しかしその後は、急騰前の元の値に戻り、1,000~1,300円程度のレンジ内で推移。 - 直近の株価は、1,200~1,300円のレンジ内で推移していたが、今回の立会外分売発表の翌営業日(12/13)は、出来高が急増し前日比 20円高(+1.56%)で終了。

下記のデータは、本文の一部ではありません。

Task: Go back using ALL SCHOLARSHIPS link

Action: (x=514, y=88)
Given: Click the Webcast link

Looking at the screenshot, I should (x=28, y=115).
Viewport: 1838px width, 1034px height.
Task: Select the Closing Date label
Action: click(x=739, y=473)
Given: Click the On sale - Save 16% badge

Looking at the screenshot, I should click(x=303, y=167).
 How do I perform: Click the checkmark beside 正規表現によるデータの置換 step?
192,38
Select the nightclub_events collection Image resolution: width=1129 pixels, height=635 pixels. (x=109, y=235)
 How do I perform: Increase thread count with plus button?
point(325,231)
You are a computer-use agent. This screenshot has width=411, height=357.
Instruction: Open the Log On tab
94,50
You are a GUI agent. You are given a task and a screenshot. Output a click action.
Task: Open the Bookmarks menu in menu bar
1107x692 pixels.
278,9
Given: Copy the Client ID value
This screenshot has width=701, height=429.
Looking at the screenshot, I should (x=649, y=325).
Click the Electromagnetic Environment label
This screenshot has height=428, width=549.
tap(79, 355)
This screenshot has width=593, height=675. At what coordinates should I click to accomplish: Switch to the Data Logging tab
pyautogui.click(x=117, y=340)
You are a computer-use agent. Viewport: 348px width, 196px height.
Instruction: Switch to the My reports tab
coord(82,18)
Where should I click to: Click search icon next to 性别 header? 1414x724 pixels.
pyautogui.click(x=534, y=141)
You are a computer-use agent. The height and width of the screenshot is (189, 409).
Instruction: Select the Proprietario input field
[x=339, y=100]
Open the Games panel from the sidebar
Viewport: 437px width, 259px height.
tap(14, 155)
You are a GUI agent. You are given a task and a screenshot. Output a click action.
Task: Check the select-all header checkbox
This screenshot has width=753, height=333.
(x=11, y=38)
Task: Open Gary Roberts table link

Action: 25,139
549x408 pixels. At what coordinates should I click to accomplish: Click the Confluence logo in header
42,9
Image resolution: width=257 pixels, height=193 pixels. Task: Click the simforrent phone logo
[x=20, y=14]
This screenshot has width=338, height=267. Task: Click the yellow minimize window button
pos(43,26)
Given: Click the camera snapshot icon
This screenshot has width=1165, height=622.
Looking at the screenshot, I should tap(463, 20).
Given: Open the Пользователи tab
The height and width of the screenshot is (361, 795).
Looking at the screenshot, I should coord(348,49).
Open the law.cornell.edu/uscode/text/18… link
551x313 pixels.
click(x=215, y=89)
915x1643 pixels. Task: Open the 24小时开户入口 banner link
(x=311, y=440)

この日に年初来高値を更新した。 - 今後の株価は、1,300円程度をキープしながら、上昇基調で推移するのか、失速して下落に転じるのか要注目。
以上のことから、
レベル (⭐(最低)~ ⭐⭐⭐⭐⭐(最高)) | |
業績 | ⭐⭐⭐⭐ |
株主還元 (配当、株主優待等) | ⭐⭐⭐ |
株価モメンタム | ⭐⭐⭐ |
流動性 | ⭐ |
分売数量 | ⭐⭐⭐ |
総合判定 | ⭐⭐⭐ (中立) |
と判断しました。
最後までご覧いただき、ありがとうございました。
※株式投資の実際の売買は、自己判断、自己責任でお願いします。